Continue the mailing-list thread on SATA boot problems below, picking up right after its last line.
## Begin Source text
Re: [2.6.18,19] SATA boot problems (ICH6/ICH6W)

[Date Prev][Date Next][Thread Prev][Thread Next][Date Index][Thread Index]

 



On Tue, Jan 30, 2007 at 04:32:34PM +0900, Tejun Heo wrote:
> Hello, Gary.
> 
> Gary Hade wrote:
> >>> If they verify your fix (ie,
> >>> GoVault sometimes take more than 150ms to transmit the first D2H Reg FIs
> >>> after SRST), I'll push similar patch upstream.
> >> Thanks.  If you think that changes to increase the delays are
> >> the way to go (at least until we can find a better solution)
> >> I can provide patches.
> > 
> > Tejun, 
> > I haven't heard anything from you on this so I'm including a delay
> > increase patch against 2.6.20-rc6 for the 'ata-piix' case below.  
> > I hope that you, Jeff, and others find this acceptable.
## End Source text
## Begin Data listing
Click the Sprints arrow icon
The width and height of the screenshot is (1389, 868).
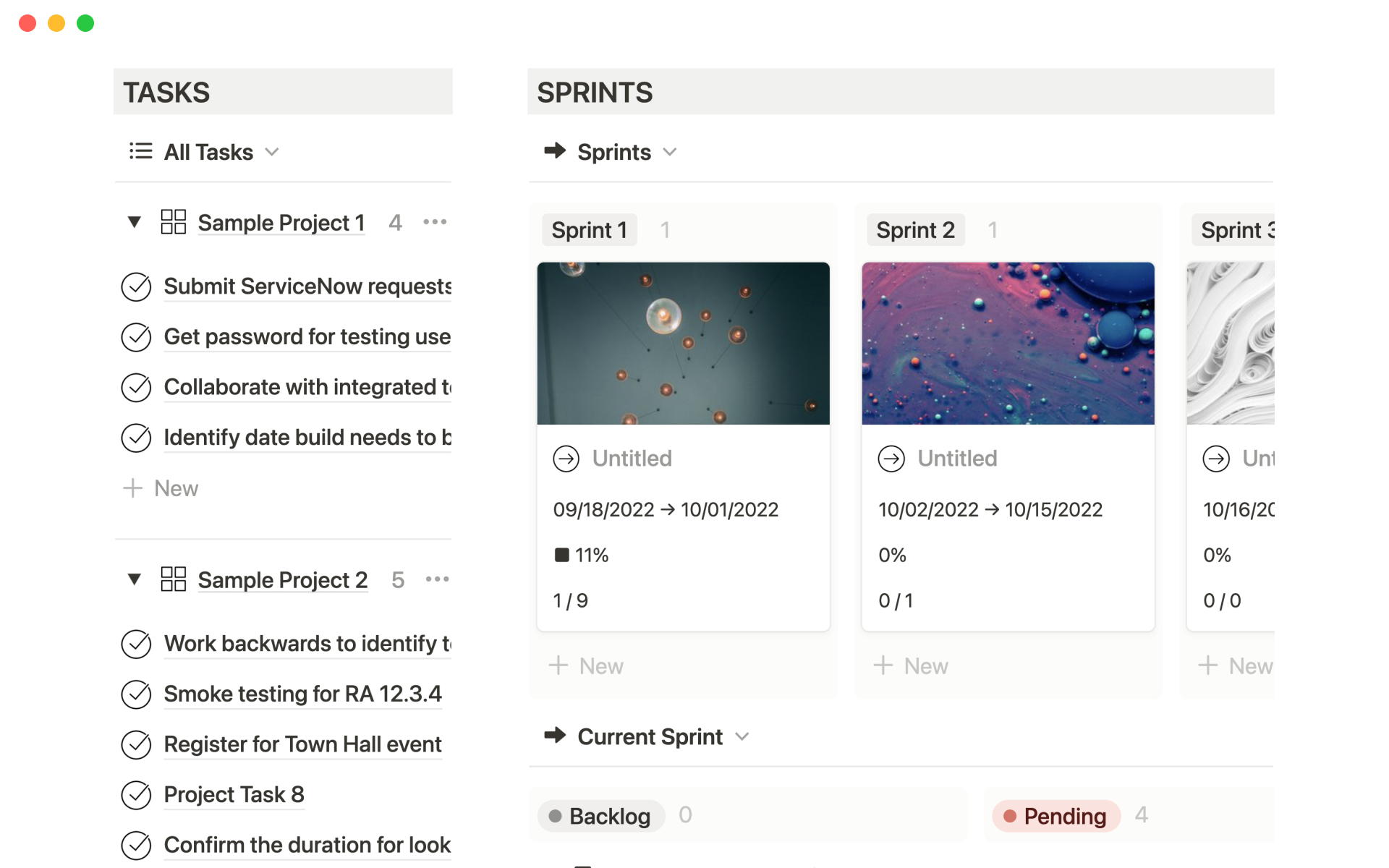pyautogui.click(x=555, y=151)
## End Data listing
## Begin Data listing
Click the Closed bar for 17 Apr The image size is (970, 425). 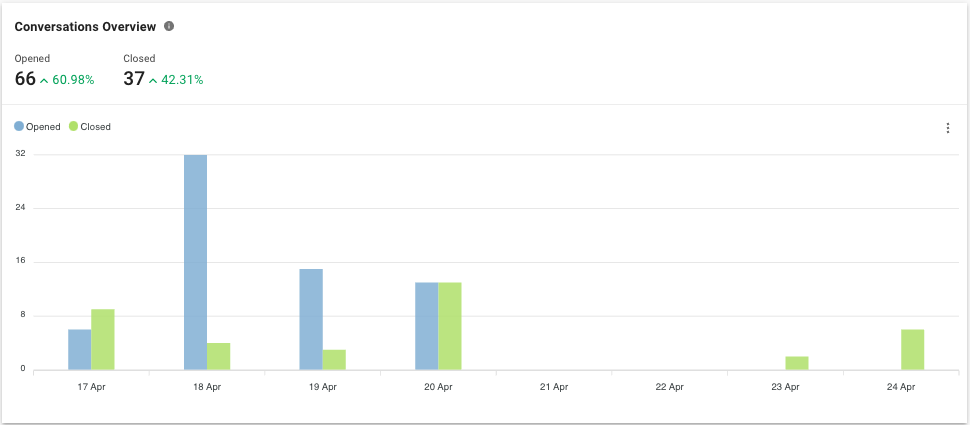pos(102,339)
## End Data listing
## Begin Data listing
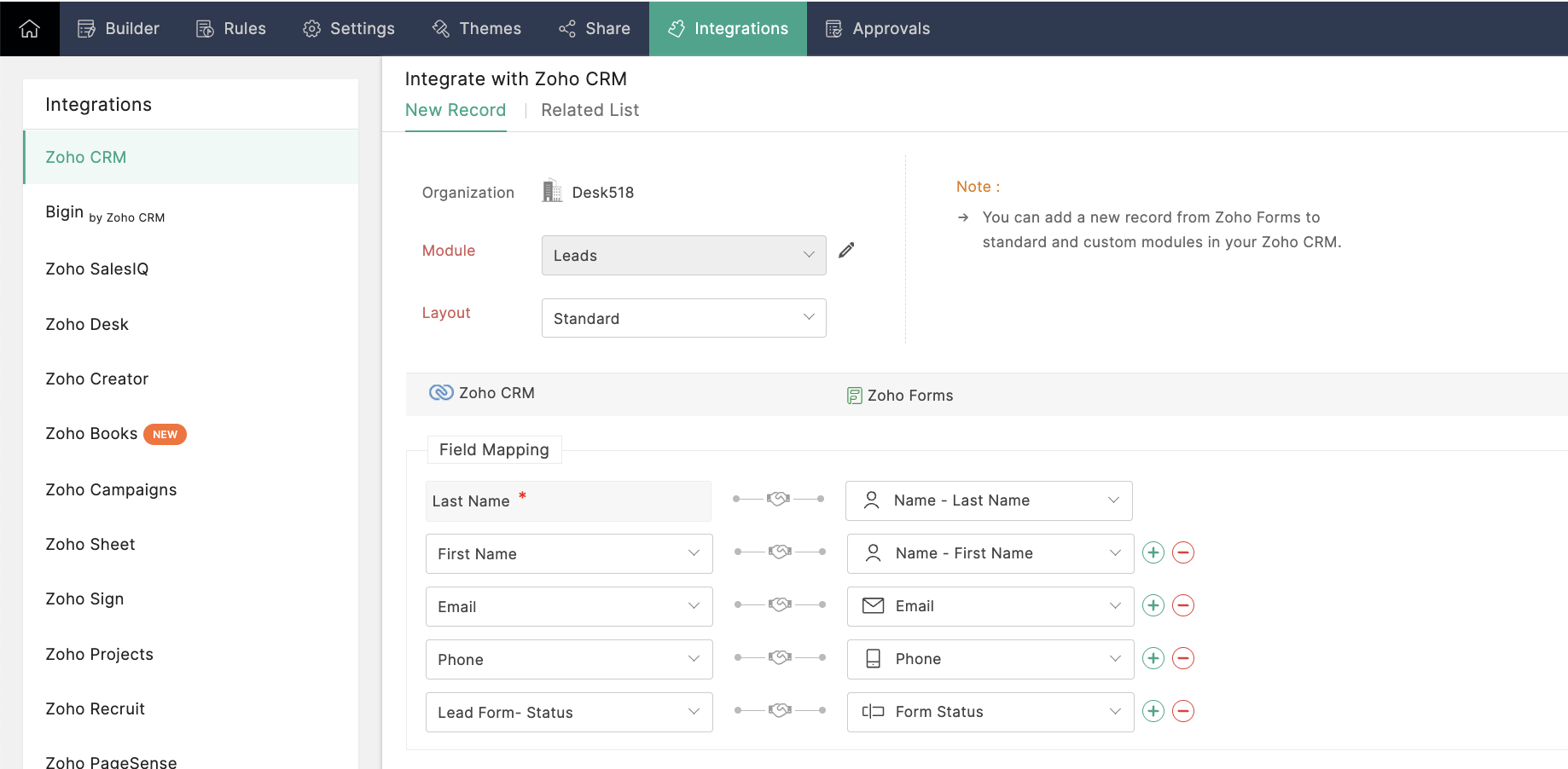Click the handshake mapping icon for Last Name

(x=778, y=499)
## End Data listing
Answer to this task:
> 
> Sorry about being unresponsive.  The thing is that the change adds
> unnecessary 2 secs of delay to a lot of other normal device-not-present
> cases, so I was hesitant to ack the patch.  I'll give it more thoughts
> (and respond timely this time :-)

Thanks!  My followup was untimely so we're even. :-)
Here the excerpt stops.